Clearview AI Selling Facial Data to Police Not Protected Speech

May 23, 2025, 8:53 PM UTC

Clearview AI’s facial recognition service must face a suit from Californians who allege the company’s database violates their publicity rights and is an invasion of privacy, a state appeals court affirmed.

Creating a facial recognition database and selling it to law enforcement isn’t protected speech that would be immunized from litigation by California’s anti-SLAPP law preventing baseless suits over speech tied to the public interest, California Court of Appeal, First District justices wrote in an unpublished Thursday opinion.

Clearview argued its supply of information to law enforcement is protected speech that supports governmental deliberations. Its attorneys argued the suit seeks to end that exchange of information, and is barred by the anti-SLAPP law.
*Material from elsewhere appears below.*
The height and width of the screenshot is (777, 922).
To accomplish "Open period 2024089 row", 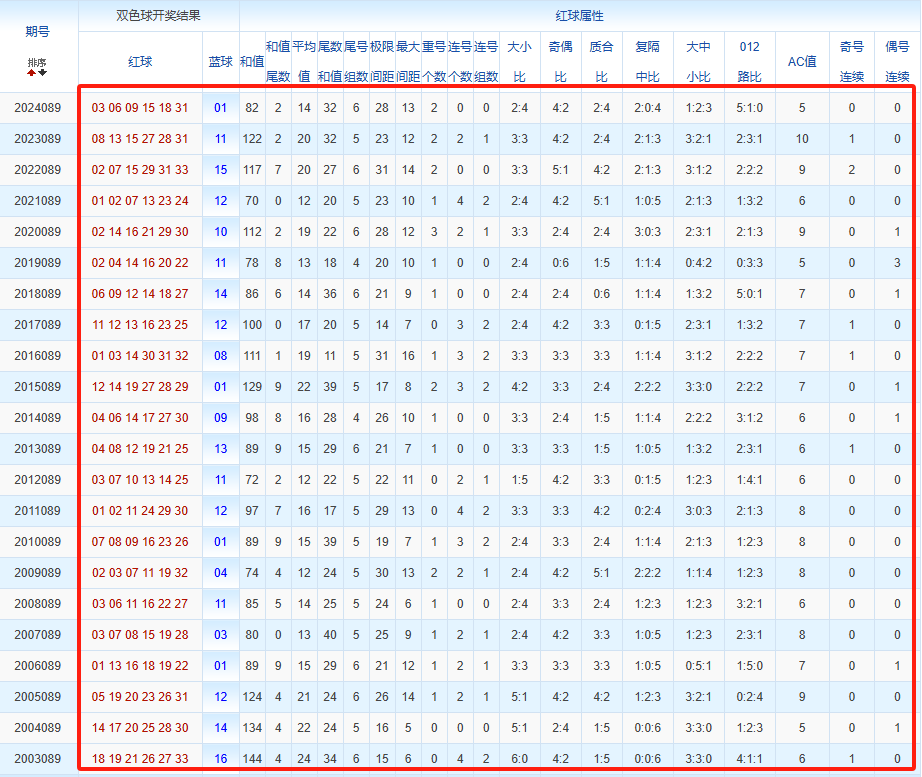I will click(x=38, y=108).
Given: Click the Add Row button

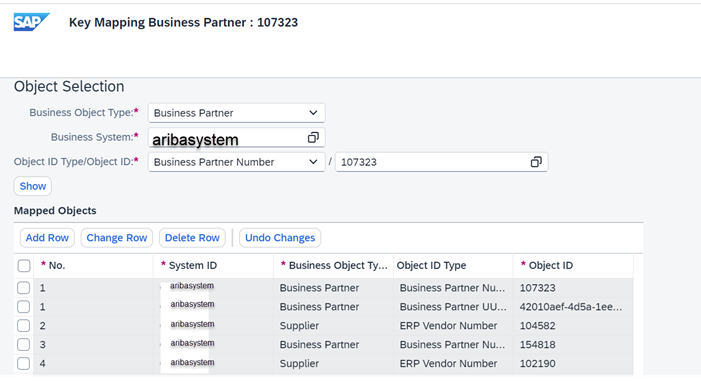Looking at the screenshot, I should coord(47,238).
But selling data to support law enforcement efforts doesn’t by itself contribute to public discourse or convey a viewpoint, the panel said, since it is “a for-profit corporation, and whatever investigative purposes its government customers may have, Clearview’s purpose in offering a facial recognition service is a commercial one.”

Further weighing against a finding of public interest is the fact that “Clearview delivers its search results in confidence, expressly prohibiting any public disclosure of them, including later use in court,” the court said.

Community organizers and activists sued Clearview in California state court, arguing that the database additionally puts them at risk of retaliation for their political advocacy against the police and US Immigration and Customs Enforcement.

An Illinois federal judge in March approved a settlement in separate biometric privacy litigation against Clearview that would give a class of consumers a 23% equity stake in the company.

Justice Jeremy M. Goldman wrote the opinion, which was joined by Justices Tracie L. Brown and Peter J. Siggins.

The case is Renderos v. Clearview AI, Inc., Cal. Ct. App., No. A167179, 5/22/25.